Later that day I read a quote posted on Facebook by an acquaintance. The quote compared a hoarder of cash to a hoarder of cats or newspapers, and implied that we give the hoarder of cash too much credit. I could not help myself but to comment and inform him that if that rich person holds their wealth in a bank or investments, then it is actually doing all of us a huge favor. Corporate investment buys equipment for corporations, which enables us to produce more than other nations which do not have the same number of rich people investing there. This increased production is what enables us to have a high income per capita in comparison to most of the world. Obviously there are crooked businesses as there are crooked politicians, but this relationship generally holds true. It’s called capitalism and can be credited with bringing humans up from a level of bare, hand-to-mouth subsistence to a place where the poorest of society have many more amenities than the kings of only decades ago.
So all this debating got me thinking, “Why do I argue about politics?” It’s probably not good for my health. Sometimes I start sweating a bit when I can’t come up with a good counterpoint. At least I’ve overcome the urge to get angry, perhaps with a firmer grasp of where I stand and why. There must be some element of thinking I’m right. In the last few years that thought might have a bit of merit for all the reading I’ve done, but I was arguing about politics before I started researching libertarianism and Austrian Economics. Before 2007 I was only concerned with making a living and having fun in the interim, but still felt my view was the correct one.

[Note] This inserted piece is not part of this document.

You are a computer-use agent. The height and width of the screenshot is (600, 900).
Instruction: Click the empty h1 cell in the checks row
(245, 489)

I guess that is human nature and the reason most people do not debate about politics or religion. In my opinion though, any position you can’t defend is no position at all. I’ll respect religious differences, they shouldn’t affect me, but your beliefs about the nature of government do affect me, so that’s why I think we need to consider them.

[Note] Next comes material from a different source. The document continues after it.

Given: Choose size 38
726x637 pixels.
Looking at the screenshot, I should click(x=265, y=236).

Keynesian economics (spend our way to prosperity) seems intuitively wrong as does our foreign policy (killing someone’s family makes them want to vote for your puppet dictator). The government has a motive to whitewash its sins and embellish the victories. Who approved those textbooks you learned from in school? Should we believe our government is unique in history in being totally honest with its citizens? Then there is the fact that an astonishing number of guys involved with Austrian Economics called the recent crash.
I am concerned about the present state of affairs in our nation, and hardly any of the issues that are presented in the nightly news. Loss of civil liberties, a growing police state, perpetual war, economic calamity caused by central banking, an incompetent government and a corrupting elite class are some of things that make me want argue. If you want an earful, suggest that the state is the natural solution to any of these ills that it created.
I have been told arguing on the internet is like running in the Special Olympics. I guess that is supposed to mean that it is pointless, which is pretty mean, and sadly somewhat accurate, as I am not exactly in the same league as someone like economist Robert Murphy who has raised $105,000 to try and get Paul Krugman to debate him. Obviously Krugman is scared since Ron Paul whooped on him and Murphy is much sharper than Paul. My own father told me that my effort on this blog was not going to change any minds. He also believes socialism is workable, so I take that opinion with a grain of salt. Perhaps the naysayers are right and I am just flapping my arms here trying to fly. My goal is to expose the ideas of libertarianism and anarcho-capitalism to a few new people, so I’ve already achieved success in that. People do change their minds about political philosophy. I did, so there is some hope, and not the kind you get from a poster.